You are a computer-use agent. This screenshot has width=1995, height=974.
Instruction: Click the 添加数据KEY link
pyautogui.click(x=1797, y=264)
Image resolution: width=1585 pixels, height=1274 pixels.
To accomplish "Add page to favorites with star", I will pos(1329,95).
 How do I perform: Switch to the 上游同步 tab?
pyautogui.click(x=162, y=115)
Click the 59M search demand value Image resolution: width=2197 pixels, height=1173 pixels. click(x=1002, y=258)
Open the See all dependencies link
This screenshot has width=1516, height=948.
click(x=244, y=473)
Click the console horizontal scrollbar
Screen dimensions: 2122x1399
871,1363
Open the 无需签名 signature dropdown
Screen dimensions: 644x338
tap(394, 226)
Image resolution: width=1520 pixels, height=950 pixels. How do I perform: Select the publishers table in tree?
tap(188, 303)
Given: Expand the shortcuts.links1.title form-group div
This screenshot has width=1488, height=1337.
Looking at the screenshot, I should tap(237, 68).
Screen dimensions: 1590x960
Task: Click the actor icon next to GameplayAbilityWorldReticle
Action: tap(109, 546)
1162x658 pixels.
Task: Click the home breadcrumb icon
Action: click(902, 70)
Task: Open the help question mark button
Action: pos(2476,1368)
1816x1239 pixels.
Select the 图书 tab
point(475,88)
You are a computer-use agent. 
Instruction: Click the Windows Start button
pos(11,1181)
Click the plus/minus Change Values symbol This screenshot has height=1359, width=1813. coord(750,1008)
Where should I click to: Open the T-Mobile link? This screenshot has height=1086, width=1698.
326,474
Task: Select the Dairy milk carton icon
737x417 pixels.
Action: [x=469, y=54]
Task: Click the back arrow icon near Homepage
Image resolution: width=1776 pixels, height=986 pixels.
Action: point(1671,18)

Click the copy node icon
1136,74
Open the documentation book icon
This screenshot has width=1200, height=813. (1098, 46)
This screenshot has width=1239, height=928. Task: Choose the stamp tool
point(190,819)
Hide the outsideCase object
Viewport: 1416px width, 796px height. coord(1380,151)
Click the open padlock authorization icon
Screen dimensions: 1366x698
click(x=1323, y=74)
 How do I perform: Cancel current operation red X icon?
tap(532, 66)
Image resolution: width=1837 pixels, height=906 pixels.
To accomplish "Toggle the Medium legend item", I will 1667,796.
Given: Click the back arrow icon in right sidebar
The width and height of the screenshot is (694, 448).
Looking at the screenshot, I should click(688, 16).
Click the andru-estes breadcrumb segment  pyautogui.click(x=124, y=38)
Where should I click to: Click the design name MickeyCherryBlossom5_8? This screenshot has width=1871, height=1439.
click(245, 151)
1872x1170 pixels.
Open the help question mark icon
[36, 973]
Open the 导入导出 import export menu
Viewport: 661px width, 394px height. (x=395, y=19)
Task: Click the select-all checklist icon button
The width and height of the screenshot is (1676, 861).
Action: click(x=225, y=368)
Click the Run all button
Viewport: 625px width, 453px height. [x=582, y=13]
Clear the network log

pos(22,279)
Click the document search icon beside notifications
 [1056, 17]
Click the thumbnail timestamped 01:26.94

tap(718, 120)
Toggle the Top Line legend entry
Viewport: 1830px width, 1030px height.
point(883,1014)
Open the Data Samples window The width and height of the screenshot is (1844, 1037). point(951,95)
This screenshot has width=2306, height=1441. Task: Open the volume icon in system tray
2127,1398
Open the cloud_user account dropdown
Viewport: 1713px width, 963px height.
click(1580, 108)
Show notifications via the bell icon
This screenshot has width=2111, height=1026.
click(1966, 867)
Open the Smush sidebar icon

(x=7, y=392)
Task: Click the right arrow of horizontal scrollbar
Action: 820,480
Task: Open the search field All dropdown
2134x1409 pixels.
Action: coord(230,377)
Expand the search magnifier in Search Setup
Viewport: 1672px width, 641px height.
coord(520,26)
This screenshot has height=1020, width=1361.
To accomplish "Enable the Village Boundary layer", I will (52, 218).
——————————
EXERCISE> Take the listing above and write it out again exactly.

SOLUTION>
You are a computer-use agent. This screenshot has width=1995, height=974.
Instruction: Click the 添加数据KEY link
pyautogui.click(x=1797, y=264)
Image resolution: width=1585 pixels, height=1274 pixels.
To accomplish "Add page to favorites with star", I will pos(1329,95).
 How do I perform: Switch to the 上游同步 tab?
pyautogui.click(x=162, y=115)
Click the 59M search demand value Image resolution: width=2197 pixels, height=1173 pixels. click(x=1002, y=258)
Open the See all dependencies link
This screenshot has width=1516, height=948.
click(x=244, y=473)
Click the console horizontal scrollbar
Screen dimensions: 2122x1399
871,1363
Open the 无需签名 signature dropdown
Screen dimensions: 644x338
tap(394, 226)
Image resolution: width=1520 pixels, height=950 pixels. How do I perform: Select the publishers table in tree?
tap(188, 303)
Given: Expand the shortcuts.links1.title form-group div
This screenshot has width=1488, height=1337.
Looking at the screenshot, I should tap(237, 68).
Screen dimensions: 1590x960
Task: Click the actor icon next to GameplayAbilityWorldReticle
Action: tap(109, 546)
1162x658 pixels.
Task: Click the home breadcrumb icon
Action: click(902, 70)
Task: Open the help question mark button
Action: pos(2476,1368)
1816x1239 pixels.
Select the 图书 tab
point(475,88)
You are a computer-use agent. 
Instruction: Click the Windows Start button
pos(11,1181)
Click the plus/minus Change Values symbol This screenshot has height=1359, width=1813. coord(750,1008)
Where should I click to: Open the T-Mobile link? This screenshot has height=1086, width=1698.
326,474
Task: Select the Dairy milk carton icon
737x417 pixels.
Action: [x=469, y=54]
Task: Click the back arrow icon near Homepage
Image resolution: width=1776 pixels, height=986 pixels.
Action: point(1671,18)

Click the copy node icon
1136,74
Open the documentation book icon
This screenshot has width=1200, height=813. (1098, 46)
This screenshot has width=1239, height=928. Task: Choose the stamp tool
point(190,819)
Hide the outsideCase object
Viewport: 1416px width, 796px height. coord(1380,151)
Click the open padlock authorization icon
Screen dimensions: 1366x698
click(x=1323, y=74)
 How do I perform: Cancel current operation red X icon?
tap(532, 66)
Image resolution: width=1837 pixels, height=906 pixels.
To accomplish "Toggle the Medium legend item", I will 1667,796.
Given: Click the back arrow icon in right sidebar
The width and height of the screenshot is (694, 448).
Looking at the screenshot, I should click(688, 16).
Click the andru-estes breadcrumb segment  pyautogui.click(x=124, y=38)
Where should I click to: Click the design name MickeyCherryBlossom5_8? This screenshot has width=1871, height=1439.
click(245, 151)
1872x1170 pixels.
Open the help question mark icon
[36, 973]
Open the 导入导出 import export menu
Viewport: 661px width, 394px height. (x=395, y=19)
Task: Click the select-all checklist icon button
The width and height of the screenshot is (1676, 861).
Action: click(x=225, y=368)
Click the Run all button
Viewport: 625px width, 453px height. [x=582, y=13]
Clear the network log

pos(22,279)
Click the document search icon beside notifications
 [1056, 17]
Click the thumbnail timestamped 01:26.94

tap(718, 120)
Toggle the Top Line legend entry
Viewport: 1830px width, 1030px height.
point(883,1014)
Open the Data Samples window The width and height of the screenshot is (1844, 1037). point(951,95)
This screenshot has width=2306, height=1441. Task: Open the volume icon in system tray
2127,1398
Open the cloud_user account dropdown
Viewport: 1713px width, 963px height.
click(1580, 108)
Show notifications via the bell icon
This screenshot has width=2111, height=1026.
click(1966, 867)
Open the Smush sidebar icon

(x=7, y=392)
Task: Click the right arrow of horizontal scrollbar
Action: 820,480
Task: Open the search field All dropdown
2134x1409 pixels.
Action: coord(230,377)
Expand the search magnifier in Search Setup
Viewport: 1672px width, 641px height.
coord(520,26)
This screenshot has height=1020, width=1361.
To accomplish "Enable the Village Boundary layer", I will (52, 218).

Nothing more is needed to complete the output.